[Pixel coordinate grounding data]
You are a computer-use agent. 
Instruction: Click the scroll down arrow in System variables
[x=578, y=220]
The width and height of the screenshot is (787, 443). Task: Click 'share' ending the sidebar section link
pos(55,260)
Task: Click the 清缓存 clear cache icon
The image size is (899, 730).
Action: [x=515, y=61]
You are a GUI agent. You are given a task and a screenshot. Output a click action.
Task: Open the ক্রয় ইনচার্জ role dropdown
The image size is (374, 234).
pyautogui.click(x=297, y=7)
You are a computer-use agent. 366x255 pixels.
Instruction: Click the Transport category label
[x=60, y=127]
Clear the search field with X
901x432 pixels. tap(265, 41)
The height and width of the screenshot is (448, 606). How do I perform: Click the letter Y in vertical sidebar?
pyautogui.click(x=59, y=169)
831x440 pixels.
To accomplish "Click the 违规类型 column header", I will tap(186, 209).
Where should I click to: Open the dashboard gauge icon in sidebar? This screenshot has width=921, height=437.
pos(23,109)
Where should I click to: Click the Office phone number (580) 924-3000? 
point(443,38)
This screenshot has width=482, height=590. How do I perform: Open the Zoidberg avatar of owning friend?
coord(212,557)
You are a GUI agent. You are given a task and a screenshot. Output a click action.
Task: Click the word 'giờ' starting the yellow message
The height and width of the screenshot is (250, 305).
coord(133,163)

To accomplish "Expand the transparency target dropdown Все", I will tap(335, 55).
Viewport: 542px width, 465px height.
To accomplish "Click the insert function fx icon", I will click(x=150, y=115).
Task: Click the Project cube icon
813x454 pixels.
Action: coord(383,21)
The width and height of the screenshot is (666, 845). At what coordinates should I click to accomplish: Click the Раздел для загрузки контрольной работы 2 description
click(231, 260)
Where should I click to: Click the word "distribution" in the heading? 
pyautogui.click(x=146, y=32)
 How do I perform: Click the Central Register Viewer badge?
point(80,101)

» What to do
Quote exactly and only the lines from the one holding "Clear the search field with X" through the end of the data.

» Result of the exercise
Clear the search field with X
901x432 pixels. tap(265, 41)
The height and width of the screenshot is (448, 606). How do I perform: Click the letter Y in vertical sidebar?
pyautogui.click(x=59, y=169)
831x440 pixels.
To accomplish "Click the 违规类型 column header", I will tap(186, 209).
Where should I click to: Open the dashboard gauge icon in sidebar? This screenshot has width=921, height=437.
pos(23,109)
Where should I click to: Click the Office phone number (580) 924-3000? 
point(443,38)
This screenshot has width=482, height=590. How do I perform: Open the Zoidberg avatar of owning friend?
coord(212,557)
You are a GUI agent. You are given a task and a screenshot. Output a click action.
Task: Click the word 'giờ' starting the yellow message
The height and width of the screenshot is (250, 305).
coord(133,163)

To accomplish "Expand the transparency target dropdown Все", I will tap(335, 55).
Viewport: 542px width, 465px height.
To accomplish "Click the insert function fx icon", I will click(x=150, y=115).
Task: Click the Project cube icon
813x454 pixels.
Action: coord(383,21)
The width and height of the screenshot is (666, 845). At what coordinates should I click to accomplish: Click the Раздел для загрузки контрольной работы 2 description
click(231, 260)
Where should I click to: Click the word "distribution" in the heading? 
pyautogui.click(x=146, y=32)
 How do I perform: Click the Central Register Viewer badge?
point(80,101)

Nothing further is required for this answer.